>> Begin Document section

Key informants confirmed men's high decision-making power; they linked this to land ownership, income control and to the perception that looking for machine services or for hired labor requires leaving the domestic domain, to which women tend to be more restricted. They also spoke of new trends toward more joint decision-making, which are not reflected in the quantitative data. The question of how men and women construe joint decision-making can be considered only briefly but would merit further data collection. Key informants described two gender norms in this respect which—although contradicting each other—both underline men's authority. First, women should not preempt their husband's suggestions. As soon as men have made their proposals, their wives are expected to support them. Women who speak first may be seen as ‘unfittingly’ attempting to dominate their husband. Second, a woman may make suggestions to her husband. However, in all cases, he is taken as the final decision-maker in a joint process. Apart from this, a few respondents also mentioned households in which important agricultural decisions are considered as concerning not only the adult couple but the whole family and are taken at family meetings (vikao vya familia). As a result, the response variable ‘joint decision-making’ in the survey has to be interpreted with care, since the data do not reveal whether it involves actual negotiation or consists only of informing others about unilateral decisions mainly taken by men (see Acosta et al., Reference Acosta, van Wessel, van Bommel, Ampaire, Twyman, Jassogne and Feindt2020). Further insights into intra-household processes are limited by the fact that only one person per household was interviewed.
If we look at who engages in shelling for payment, we see that 71 respondents in the sample (18.6%) had shelled maize for other households, 51 of them were men. In 75% of all cases, hired laborers used the machine for shelling, followed by the stick. This is in line with the activity profiles key informants established for hired labor. Shelling by machine (and to a lesser extent by beating with a stick) and transporting of unshelled and shelled maize were reported as paid jobs most likely to be done by men (with strong involvement of young men). Women were perceived as being engaged in paid shelling by hand more than in shelling by stick or machine.
Other institutional sites: envisioning equitable and sustainable mechanization
Household labor and decision-making provided the starting point for the analysis of gender dynamics surrounding maize shelling. Some of the key respondents identified patriarchal power relations (providing room for univocal decisions and imbalanced labor burdens) as impeding mechanization. In what follows we will broaden the investigation to include other institutional sites. Asked about how they would envision more sustainable and equitable mechanization, key informants brought up four aspects: education and training, collective action, changes in the availability and design of machines and a transformation of norms surrounding machine operation and technical jobs in general. These aspects are outlined below and summarized in Table 5.

>> End Document section
>> Begin Dataset excerpt

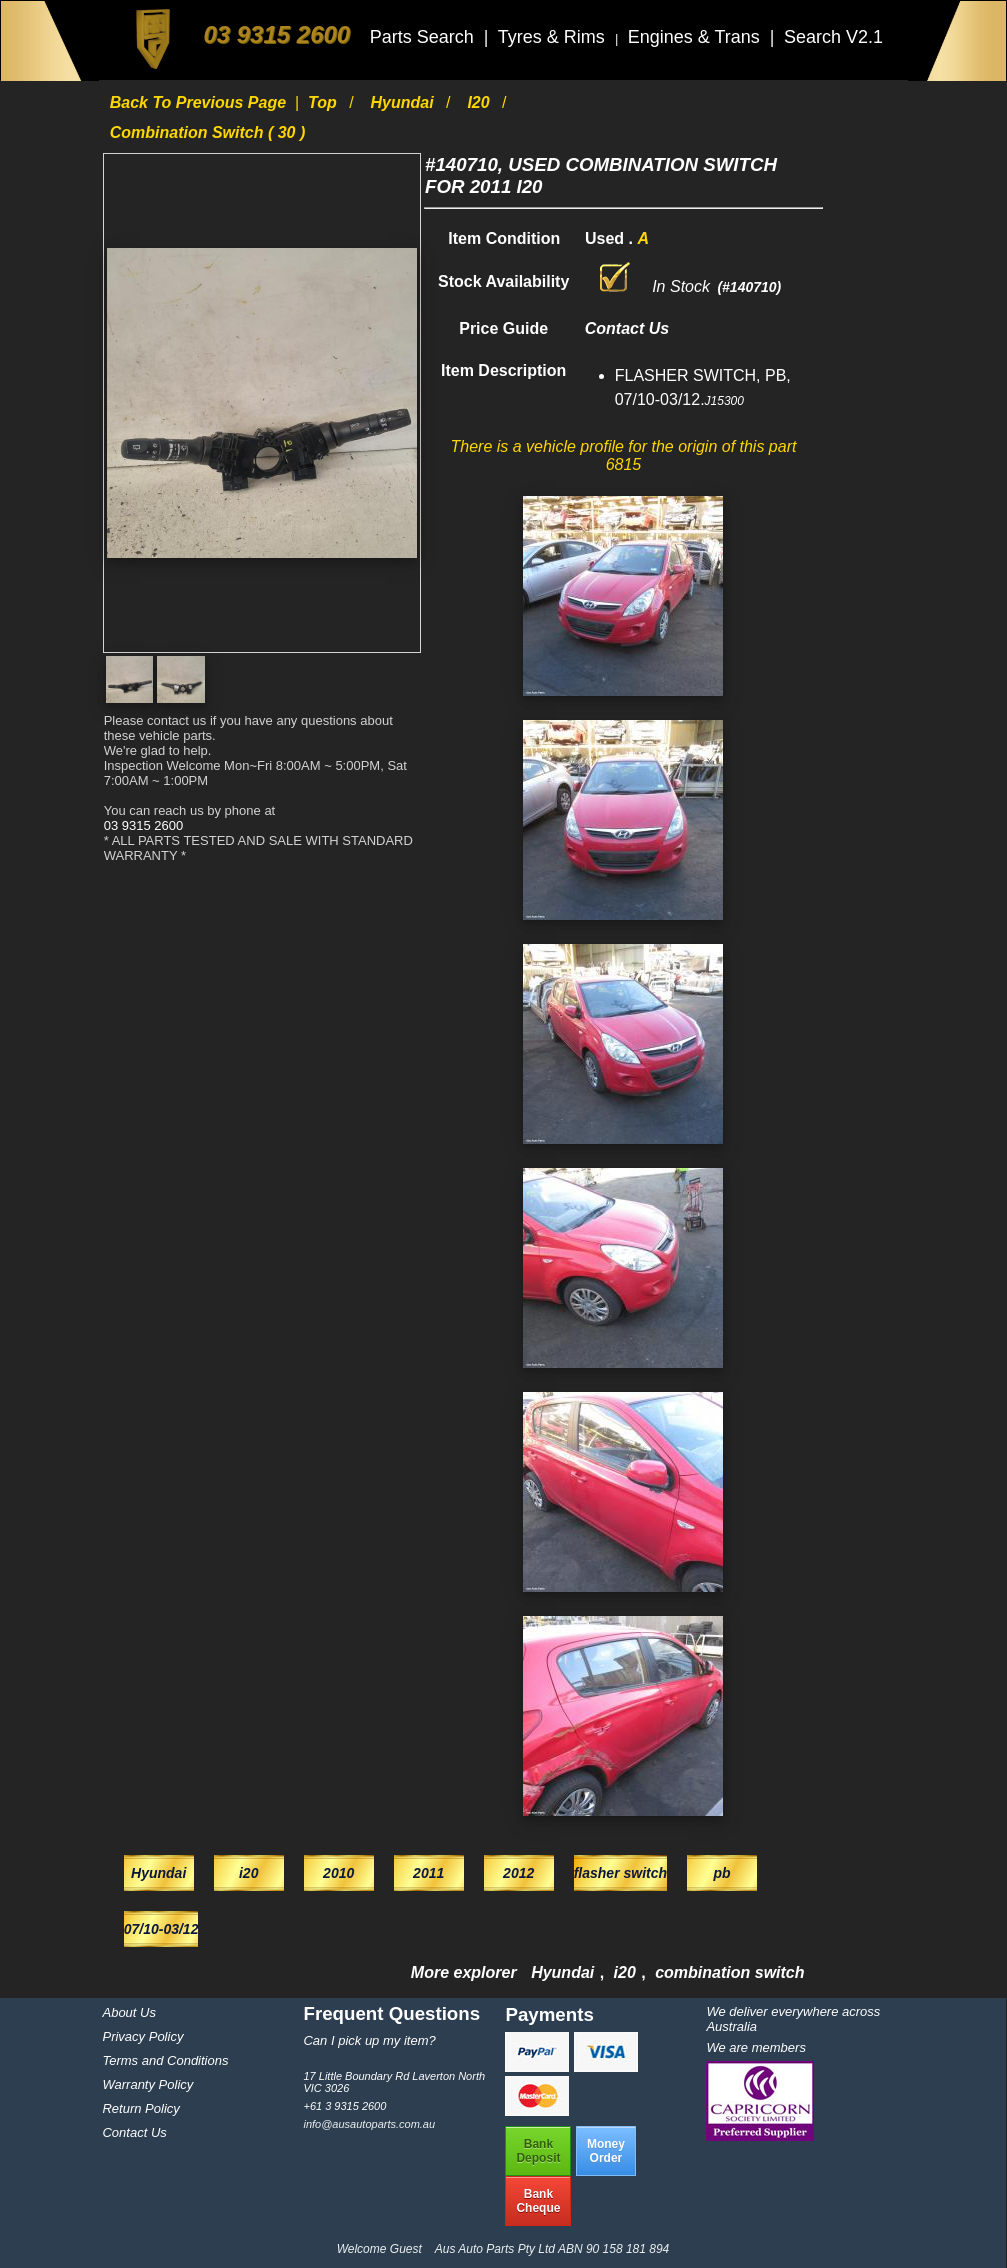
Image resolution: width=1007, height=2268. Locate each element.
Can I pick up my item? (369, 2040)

>> End Dataset excerpt

**Set problem**
In the passage on maize shelling, reproduce word for word everything from "Other institutional sites: envisioning" down to "in Table 5.".

**Task output**
Other institutional sites: envisioning equitable and sustainable mechanization
Household labor and decision-making provided the starting point for the analysis of gender dynamics surrounding maize shelling. Some of the key respondents identified patriarchal power relations (providing room for univocal decisions and imbalanced labor burdens) as impeding mechanization. In what follows we will broaden the investigation to include other institutional sites. Asked about how they would envision more sustainable and equitable mechanization, key informants brought up four aspects: education and training, collective action, changes in the availability and design of machines and a transformation of norms surrounding machine operation and technical jobs in general. These aspects are outlined below and summarized in Table 5.